TASK STATEMENT: The lines below starting at the line containing "alexandra steg∂bartsch law (677, 1567)" and ending at the line containing "martin schallbruch∂mail informatik" are to be repeated exactly, with both ends kept and nothing else added.
─── THE DATA ───
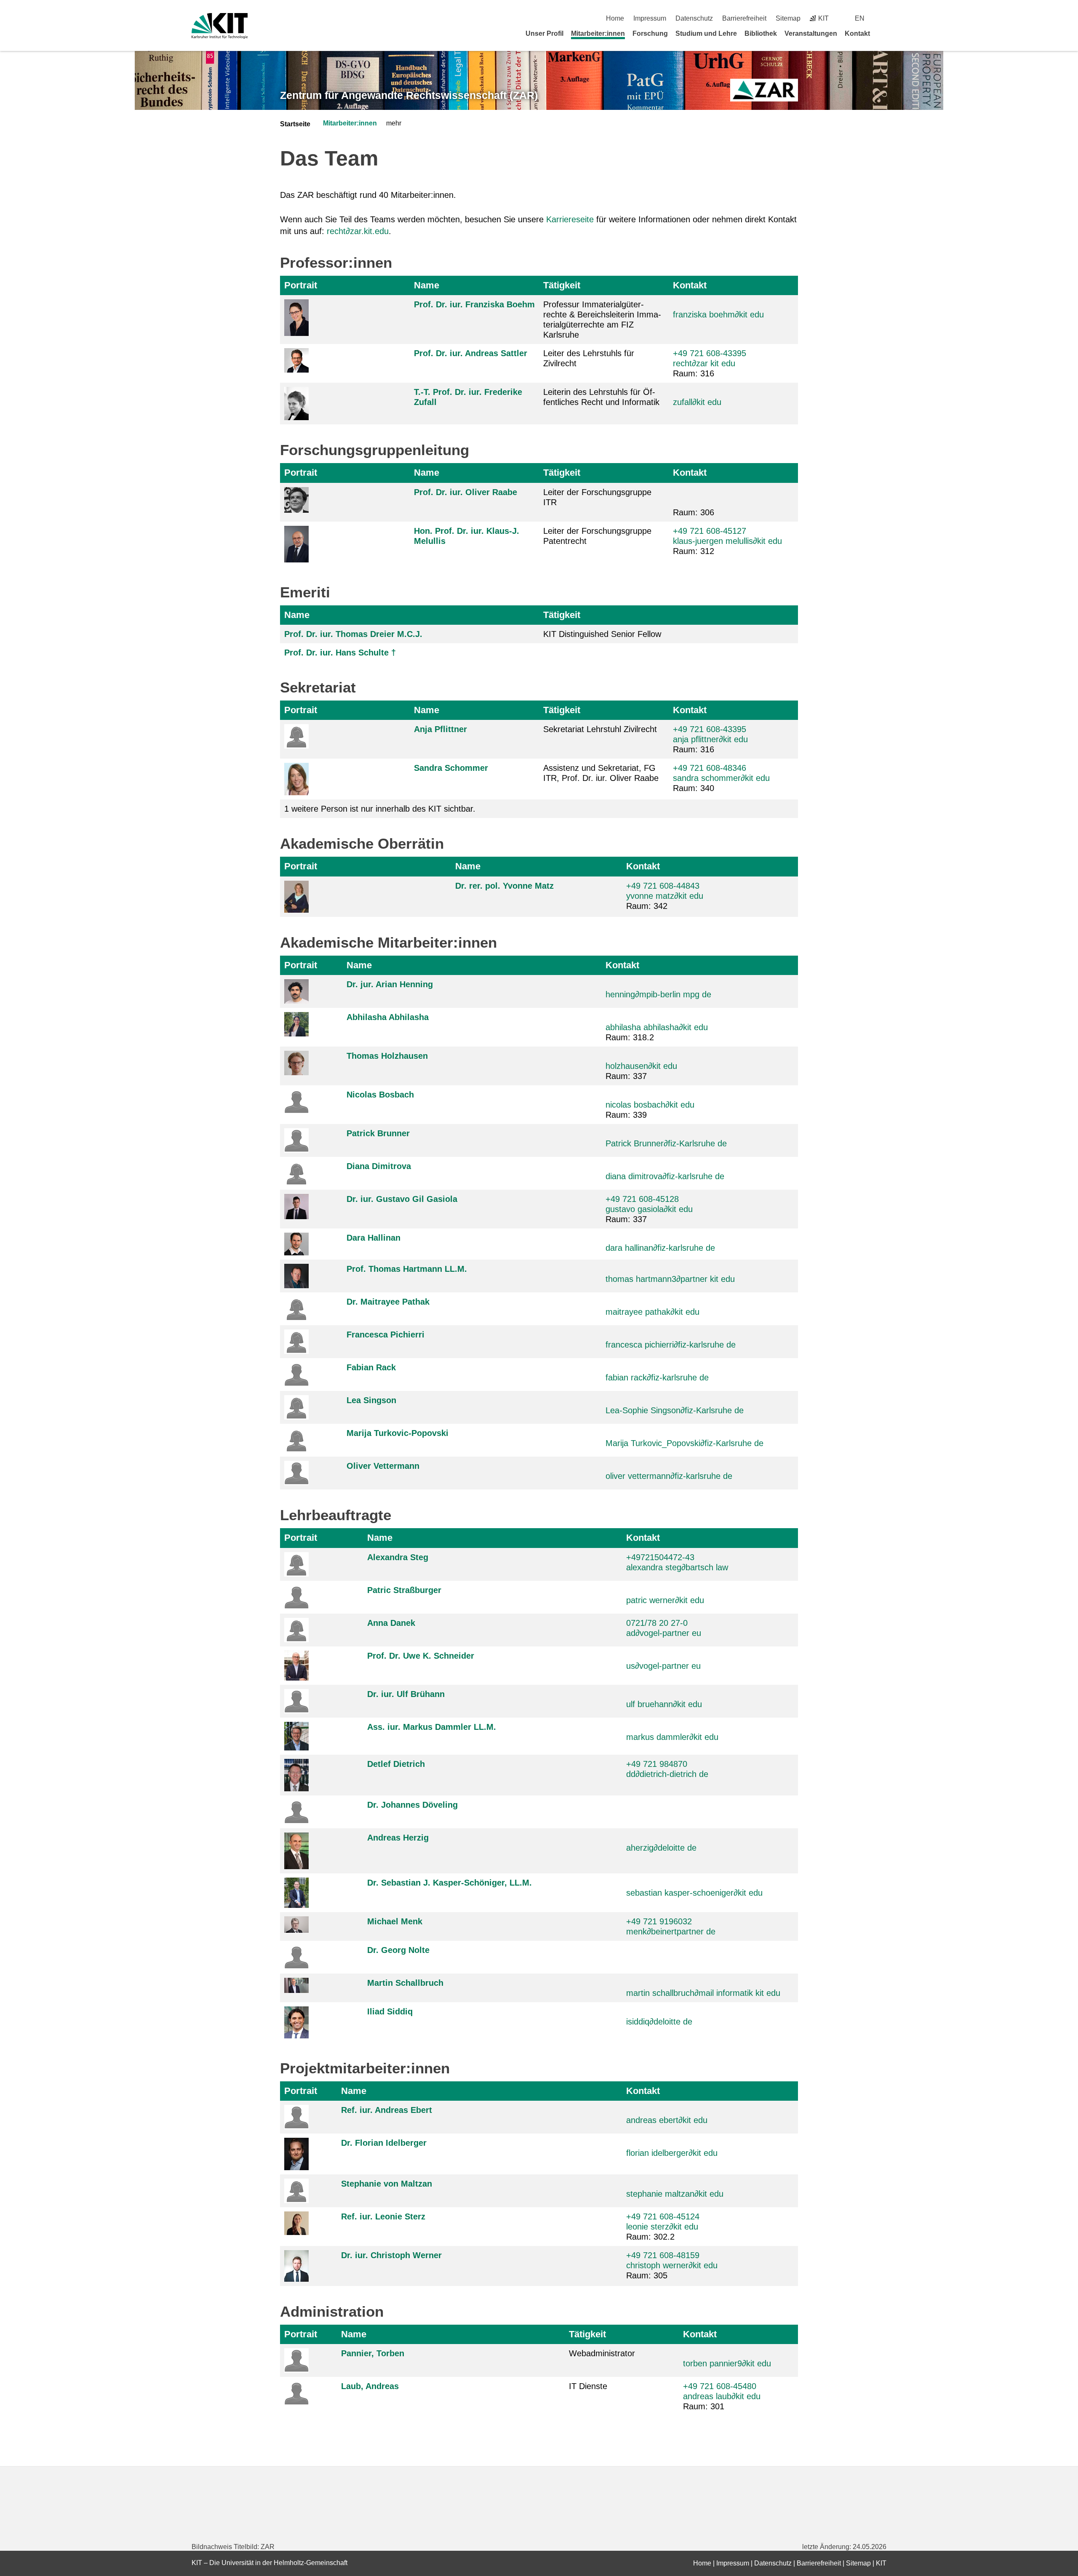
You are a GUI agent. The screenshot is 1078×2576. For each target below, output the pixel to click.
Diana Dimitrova (379, 1166)
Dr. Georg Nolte (398, 1950)
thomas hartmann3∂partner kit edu (670, 1279)
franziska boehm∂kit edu (718, 314)
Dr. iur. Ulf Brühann (406, 1694)
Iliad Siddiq (390, 2011)
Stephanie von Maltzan (386, 2183)
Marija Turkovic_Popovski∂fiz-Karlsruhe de (684, 1443)
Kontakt (857, 33)
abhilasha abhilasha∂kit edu (657, 1027)
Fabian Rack (371, 1367)
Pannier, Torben (372, 2353)
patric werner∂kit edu (665, 1600)
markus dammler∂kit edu (672, 1737)
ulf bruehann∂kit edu (664, 1704)
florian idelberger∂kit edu (672, 2153)
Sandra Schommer (451, 768)
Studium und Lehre (706, 33)
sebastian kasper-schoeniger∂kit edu (694, 1892)
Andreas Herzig (398, 1837)
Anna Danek (391, 1623)
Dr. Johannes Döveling (412, 1804)
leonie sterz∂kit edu (662, 2226)
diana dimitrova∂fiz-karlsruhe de (665, 1176)
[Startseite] (883, 33)
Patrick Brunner (378, 1133)
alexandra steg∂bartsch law (677, 1567)
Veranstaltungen (810, 33)
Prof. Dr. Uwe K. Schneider (420, 1655)
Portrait (300, 285)
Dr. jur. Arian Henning (390, 984)
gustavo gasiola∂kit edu (649, 1209)
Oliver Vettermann (383, 1465)
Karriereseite (570, 219)
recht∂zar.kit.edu (358, 231)
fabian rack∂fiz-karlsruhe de (657, 1377)
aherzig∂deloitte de (661, 1847)
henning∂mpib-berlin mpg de (658, 994)
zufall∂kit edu (697, 402)
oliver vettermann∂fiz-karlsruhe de (669, 1476)
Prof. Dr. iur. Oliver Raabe (465, 492)
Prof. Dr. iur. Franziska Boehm (474, 304)
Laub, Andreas (370, 2386)
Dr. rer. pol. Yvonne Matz (504, 885)
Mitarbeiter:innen (598, 33)
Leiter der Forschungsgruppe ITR (597, 497)
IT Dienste (588, 2386)
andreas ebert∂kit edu (666, 2120)
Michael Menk (394, 1921)
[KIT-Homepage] (220, 26)
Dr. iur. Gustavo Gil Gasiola (402, 1199)
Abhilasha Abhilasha (388, 1017)
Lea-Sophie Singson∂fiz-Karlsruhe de (675, 1410)
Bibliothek (760, 33)
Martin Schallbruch (405, 1982)
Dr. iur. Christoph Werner (391, 2255)
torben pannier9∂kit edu (727, 2363)
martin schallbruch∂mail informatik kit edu (703, 1993)
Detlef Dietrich (396, 1764)
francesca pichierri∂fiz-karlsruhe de (671, 1344)
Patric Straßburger (404, 1590)
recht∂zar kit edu (704, 363)
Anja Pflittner (440, 729)
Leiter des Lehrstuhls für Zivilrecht (588, 358)
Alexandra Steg (397, 1557)
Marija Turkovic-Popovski (397, 1433)
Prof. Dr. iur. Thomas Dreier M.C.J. (353, 634)
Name (426, 285)
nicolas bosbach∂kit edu (650, 1104)
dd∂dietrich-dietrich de (667, 1774)
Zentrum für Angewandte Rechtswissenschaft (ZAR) (409, 95)
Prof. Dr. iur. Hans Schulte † (340, 652)
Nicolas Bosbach (380, 1094)
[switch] (883, 18)
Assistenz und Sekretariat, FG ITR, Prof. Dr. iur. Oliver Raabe (601, 773)
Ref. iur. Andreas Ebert (386, 2110)
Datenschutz (694, 18)
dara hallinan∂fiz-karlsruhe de (660, 1247)
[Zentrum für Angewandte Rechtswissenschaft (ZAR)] (764, 90)
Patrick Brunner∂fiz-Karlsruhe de (666, 1143)
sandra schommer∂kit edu (721, 778)
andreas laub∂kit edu (721, 2396)
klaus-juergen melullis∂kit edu (727, 541)
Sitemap (788, 18)
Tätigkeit (561, 285)
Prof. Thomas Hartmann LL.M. (407, 1268)
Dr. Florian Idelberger (384, 2142)
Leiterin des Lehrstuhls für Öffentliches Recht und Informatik (601, 397)
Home (615, 18)
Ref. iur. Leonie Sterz (383, 2216)
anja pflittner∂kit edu (710, 739)
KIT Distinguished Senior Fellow (602, 634)
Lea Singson (371, 1400)
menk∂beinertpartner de (670, 1931)
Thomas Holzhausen (387, 1055)
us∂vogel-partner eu (663, 1665)
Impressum (649, 18)
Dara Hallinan (373, 1237)
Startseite (295, 124)
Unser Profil (544, 33)
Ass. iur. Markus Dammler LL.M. (431, 1727)
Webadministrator (602, 2353)
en (860, 18)
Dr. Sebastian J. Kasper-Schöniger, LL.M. (449, 1882)
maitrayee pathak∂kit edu (652, 1311)
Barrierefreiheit (744, 18)
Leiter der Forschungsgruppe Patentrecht (597, 536)
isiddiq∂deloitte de (659, 2021)
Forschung (650, 33)
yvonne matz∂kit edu (664, 895)
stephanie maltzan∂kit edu (674, 2193)
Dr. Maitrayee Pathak (388, 1301)
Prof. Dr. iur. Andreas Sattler (470, 353)
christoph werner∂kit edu (672, 2265)
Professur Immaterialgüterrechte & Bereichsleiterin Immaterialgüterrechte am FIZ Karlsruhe (602, 319)
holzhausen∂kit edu (641, 1066)
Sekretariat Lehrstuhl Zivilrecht (600, 729)
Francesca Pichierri (385, 1334)
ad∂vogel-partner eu (663, 1633)
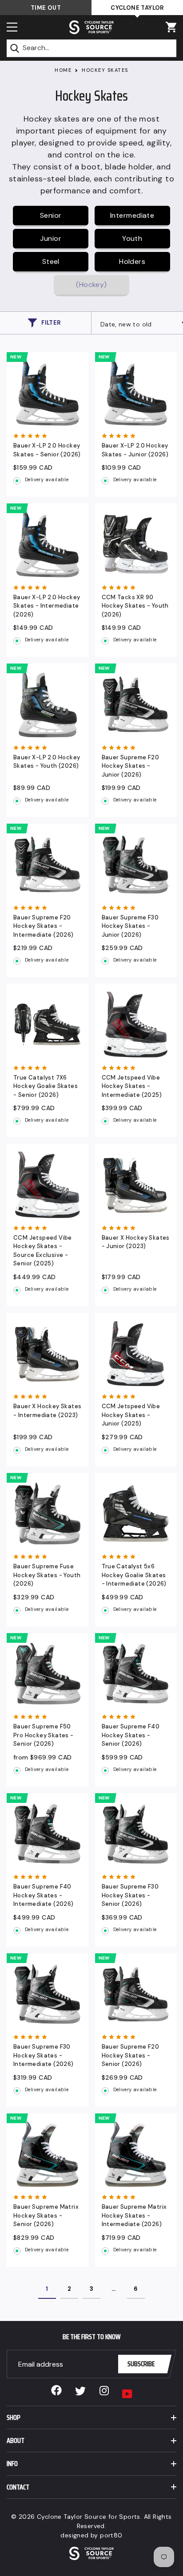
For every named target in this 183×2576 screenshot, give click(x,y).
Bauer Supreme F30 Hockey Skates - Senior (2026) (130, 1895)
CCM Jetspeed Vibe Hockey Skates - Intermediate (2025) (132, 1086)
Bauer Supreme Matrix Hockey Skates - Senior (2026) (46, 2215)
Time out (46, 8)
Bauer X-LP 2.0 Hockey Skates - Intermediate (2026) (46, 605)
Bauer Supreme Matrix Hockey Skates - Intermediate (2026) (134, 2215)
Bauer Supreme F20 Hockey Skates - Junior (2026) (130, 766)
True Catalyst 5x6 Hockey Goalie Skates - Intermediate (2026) (134, 1575)
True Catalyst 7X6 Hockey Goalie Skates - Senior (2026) (45, 1086)
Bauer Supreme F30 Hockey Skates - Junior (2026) (130, 926)
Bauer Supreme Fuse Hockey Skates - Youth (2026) (46, 1575)
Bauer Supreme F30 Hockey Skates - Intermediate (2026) (43, 2055)
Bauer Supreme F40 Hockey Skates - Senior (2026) (131, 1735)
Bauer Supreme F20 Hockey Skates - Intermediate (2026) (43, 926)
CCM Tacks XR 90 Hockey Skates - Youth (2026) (135, 605)
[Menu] (12, 27)
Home (63, 70)
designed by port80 (91, 2535)
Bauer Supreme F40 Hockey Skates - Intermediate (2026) (43, 1895)
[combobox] (91, 48)
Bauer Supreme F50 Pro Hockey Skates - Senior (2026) (43, 1735)
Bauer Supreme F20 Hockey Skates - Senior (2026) (130, 2055)
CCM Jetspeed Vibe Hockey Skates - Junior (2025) (131, 1414)
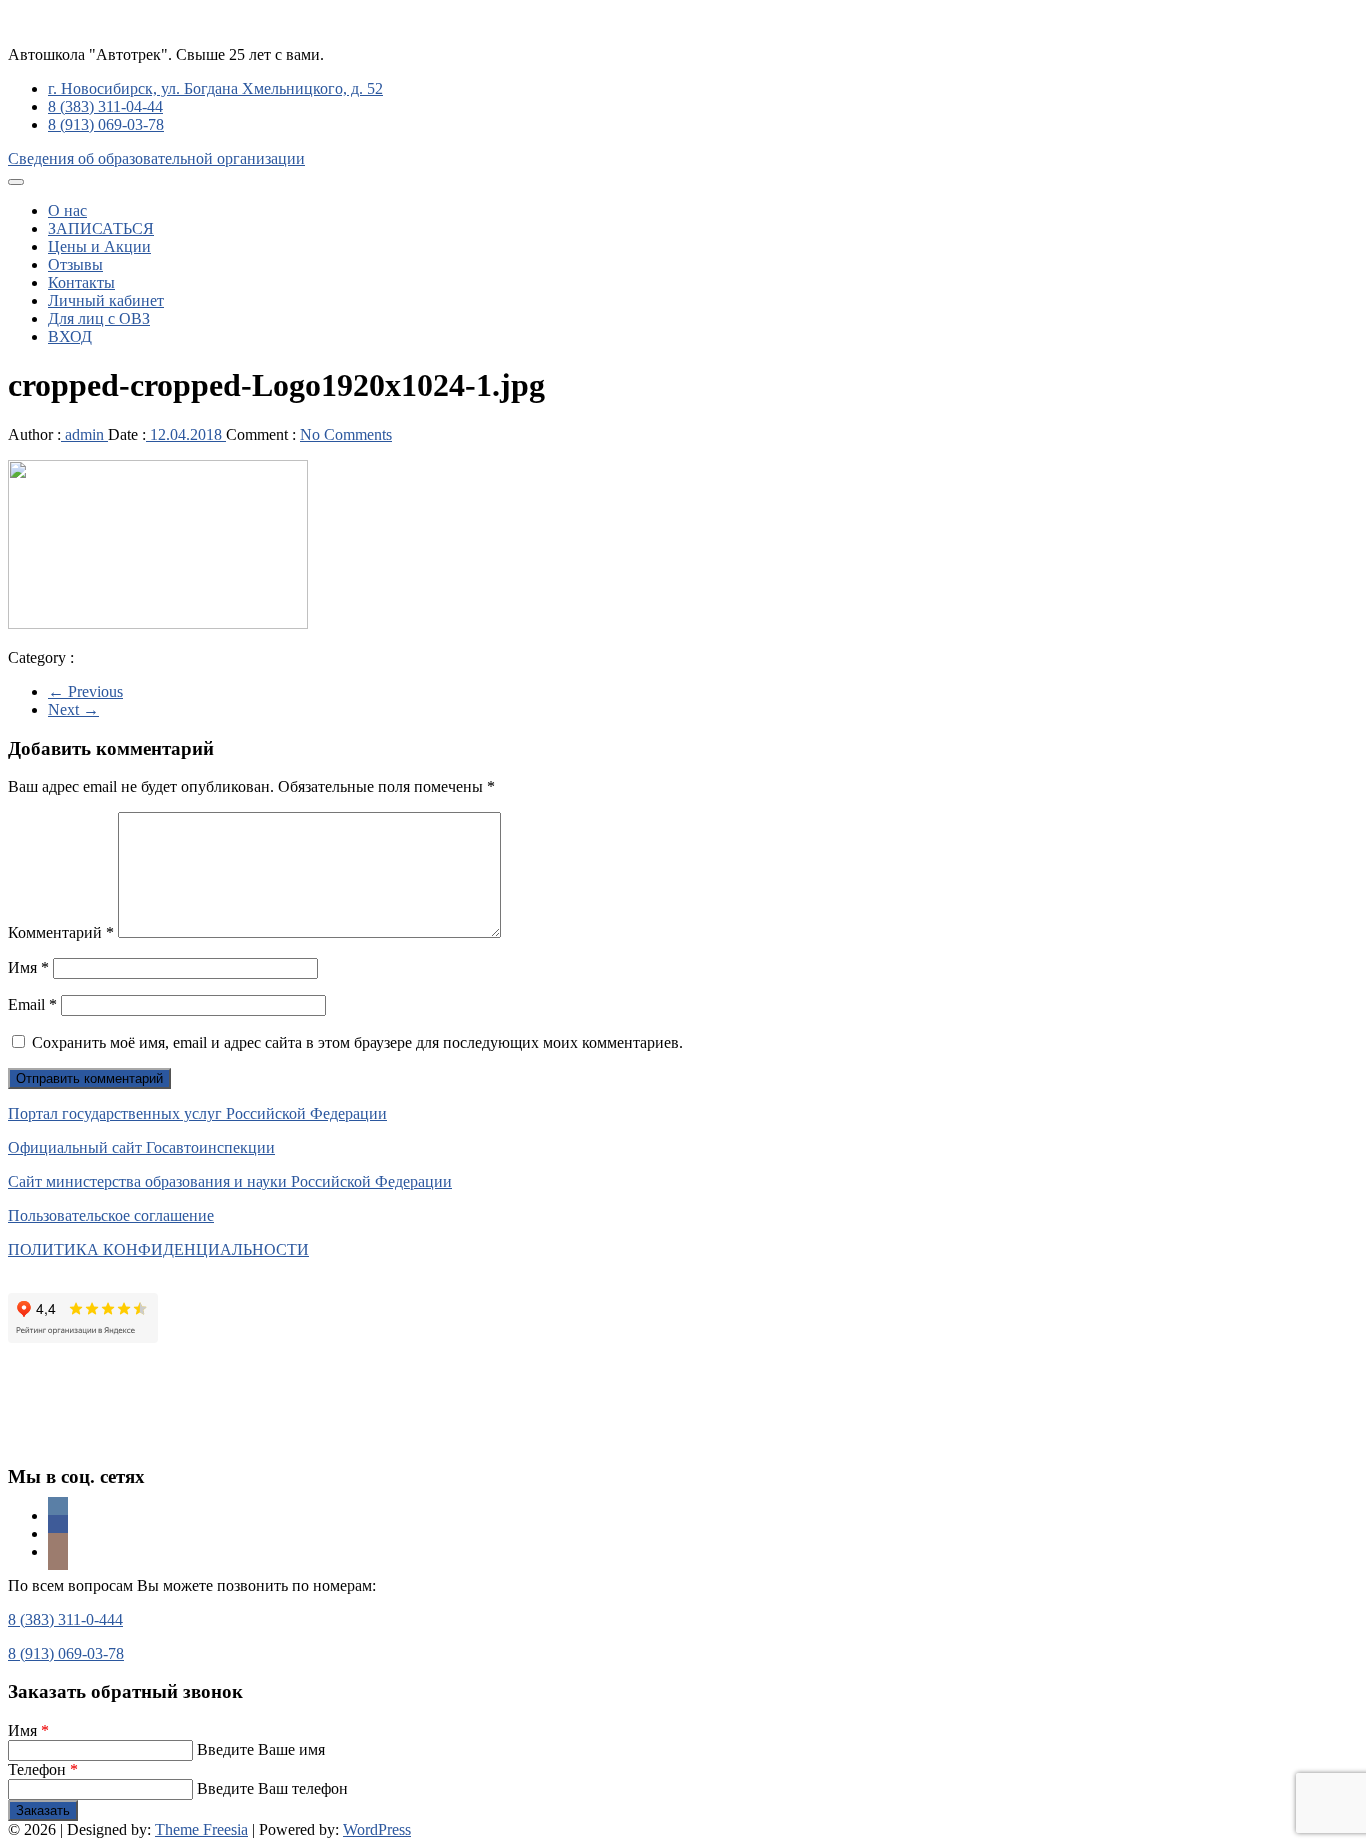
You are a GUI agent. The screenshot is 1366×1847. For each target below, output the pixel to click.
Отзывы (75, 264)
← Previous (85, 691)
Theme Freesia (201, 1829)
───
SOLUTION TO THIS TASK:
alexandra steg∂bartsch law (677, 1567)
Veranstaltungen (810, 33)
Prof. Dr. Uwe K. Schneider (420, 1655)
Portrait (300, 285)
Dr. jur. Arian Henning (390, 984)
gustavo gasiola∂kit edu (649, 1209)
Oliver Vettermann (383, 1465)
Karriereseite (570, 219)
recht∂zar.kit.edu (358, 231)
fabian rack∂fiz-karlsruhe de (657, 1377)
aherzig∂deloitte de (661, 1847)
henning∂mpib-berlin mpg de (658, 994)
zufall∂kit edu (697, 402)
oliver vettermann∂fiz-karlsruhe de (669, 1476)
Prof. Dr. iur. Oliver Raabe (465, 492)
Prof. Dr. iur. Franziska Boehm (474, 304)
Laub, Andreas (370, 2386)
Dr. rer. pol. Yvonne Matz (504, 885)
Mitarbeiter:innen (598, 33)
Leiter der Forschungsgruppe ITR (597, 497)
IT Dienste (588, 2386)
andreas ebert∂kit edu (666, 2120)
Michael Menk (394, 1921)
[KIT-Homepage] (220, 26)
Dr. iur. Gustavo Gil Gasiola (402, 1199)
Abhilasha Abhilasha (388, 1017)
Lea-Sophie Singson∂fiz-Karlsruhe de (675, 1410)
Bibliothek (760, 33)
Martin Schallbruch (405, 1982)
Dr. iur. Christoph Werner (391, 2255)
torben pannier9∂kit edu (727, 2363)
martin schallbruch∂mail informatik kit edu (703, 1993)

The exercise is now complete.